La durée est la particularité de Das Boot, film fleuve de plus de cinq heures, relatant le quotidien d’un sous-marin allemand en mission dans l’Atlantique pour couler des destroyers britanniques, durant la seconde guerre mondiale.
Une position de plusieurs jours qui verra le bateau dériver entre La Rochelle et le détroit de Gibraltar. Le cinéaste choisit de condenser cette vie à l’intérieur de ce monstre marin fait d’acier, de créer une multitude de personnages avec leurs craintes, doutes, folies, s’intéresser à la fois aux silences de cette mission dans ses moments de vide sans négliger les scènes de batailles de la répétition inévitable qu’elles suggèrent. L’originalité c’est que le film se paie le luxe de nous ennuyer poliment justement aux instants qui auraient été ailleurs des morceaux de bravoure. Le film ne cherche jamais à surprendre dans ses enchaînements et ses rebondissements, entre morts impromptus ou héroïsme lourd, gageur des films de guerre ou catastrophe. Il recherche constamment le réel, le drame par l’absurde. Le plus beau moment est justement une longue séquence silencieuse où le sous-marin venant d’échapper de peu aux tirs alliés se retrouve coincé dans les profondeurs, où la pression est immensément dangereuse, sur un banc de sable providentiel.

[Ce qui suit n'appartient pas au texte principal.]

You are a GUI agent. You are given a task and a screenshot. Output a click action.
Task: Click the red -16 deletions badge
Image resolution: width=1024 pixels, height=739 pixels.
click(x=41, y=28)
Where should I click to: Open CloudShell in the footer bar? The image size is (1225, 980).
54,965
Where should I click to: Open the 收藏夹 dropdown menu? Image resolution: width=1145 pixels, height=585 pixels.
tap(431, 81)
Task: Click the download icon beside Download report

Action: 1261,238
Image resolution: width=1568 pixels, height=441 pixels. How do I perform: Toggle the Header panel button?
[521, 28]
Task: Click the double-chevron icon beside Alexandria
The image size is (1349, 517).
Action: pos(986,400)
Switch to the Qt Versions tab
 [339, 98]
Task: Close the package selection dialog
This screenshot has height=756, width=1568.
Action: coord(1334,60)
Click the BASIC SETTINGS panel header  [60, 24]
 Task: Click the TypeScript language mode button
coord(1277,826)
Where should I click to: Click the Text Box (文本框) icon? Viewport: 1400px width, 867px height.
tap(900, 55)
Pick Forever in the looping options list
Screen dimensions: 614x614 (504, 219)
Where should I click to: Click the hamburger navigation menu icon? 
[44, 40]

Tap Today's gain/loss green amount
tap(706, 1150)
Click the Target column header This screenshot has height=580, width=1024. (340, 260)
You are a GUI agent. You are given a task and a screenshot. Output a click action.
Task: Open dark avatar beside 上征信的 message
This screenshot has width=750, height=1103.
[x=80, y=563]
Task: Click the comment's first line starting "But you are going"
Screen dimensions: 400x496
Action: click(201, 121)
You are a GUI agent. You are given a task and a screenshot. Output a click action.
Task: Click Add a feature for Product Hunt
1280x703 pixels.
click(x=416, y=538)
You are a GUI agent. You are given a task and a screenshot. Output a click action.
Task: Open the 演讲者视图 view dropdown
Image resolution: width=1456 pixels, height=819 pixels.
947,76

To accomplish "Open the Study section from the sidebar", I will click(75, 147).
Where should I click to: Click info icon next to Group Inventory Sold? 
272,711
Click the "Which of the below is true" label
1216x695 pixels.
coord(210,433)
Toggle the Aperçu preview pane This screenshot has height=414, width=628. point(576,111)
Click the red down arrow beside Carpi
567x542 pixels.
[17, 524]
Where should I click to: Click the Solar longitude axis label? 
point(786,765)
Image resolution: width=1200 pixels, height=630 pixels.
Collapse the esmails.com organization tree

Le film joue donc forcément sur un principe de répétition, entre attente et mouvement immédiat pour le combat. Lorsqu’un navire ou un avion se rapproche, le sous-marin rentre sa longue vue et plonge afin de résister aux explosions provoquées par les bombes qui lui sont lâchées. J’aime cette façon de montrer ce jeu du chat et de la souris, d’une part car le film se contentera de ce huis clos, se permettant des plans extérieurs seulement lorsque ses occupants investissent la passerelle ou à travers la jumelle. Mais surtout le film se veut essentiellement immersif et n’explique donc jamais les termes extrêmement techniques employés à l’intérieur du sous-marin, un peu à la manière du vaisseau spatial dans le Sunshine de Boyle, ou plus récemment dans cette tour de la finance dans le film Margin call de J.C. Chandor. On apprend donc à connaître cette carlingue, son langage, en même temps que l’on apprend à distinguer chaque personnage, qui devient peu à peu une entité à part entière, avec une histoire à lui, au même titre que le sous-marin, monstre d’apnée, face aux oiseaux bombardiers ou aux destroyers émergés. Petersen ne fait ni héros, ni romance, ni psychologie lourde. Son film n’est que survie, à un degré différent suivant le personnage, que l’un tienne un journal quotidien lu en voix off, que l’autre envoie du courrier à sa petite amie.
Das boot c’est le côté allemand, donc nazi, mais rien de ressort de ça, on ne distingue plus ni patrie, ni hommes-courage. On détruit un destroyer parce que c’est l’ennemi et que c’est le seul moyen de survivre. On ne va pas au secours de blessés plongés dans l’eau glacée parce que c’est l’ennemi et que pour survivre dans un sous-marin il y a un quota d’hommes à ne pas dépasser. C’est la peur des uns contre la folie des autres. La fin, détachée et brève, cruelle alors qu’elle prenait la forme d’un happy-end (pas du point de vue de la guerre, uniquement du point de vue de ce groupe de personnes que l’on a appris à connaître) est l’unique ressort un peu spectaculaire du film où le retour du sous-marin, en dérive jusqu’à La Rochelle, puisque complètement lesté de carburant, est anéanti par le bombardement sans sommations des alliés et où tous les occupants du bateau périssent finalement sur la terre ferme. Peu de montées émotionnelles, pas de suspense. Le film renvoie la guerre à sa surprenante cruauté plutôt qu’à sa sauvagerie sensationnelle.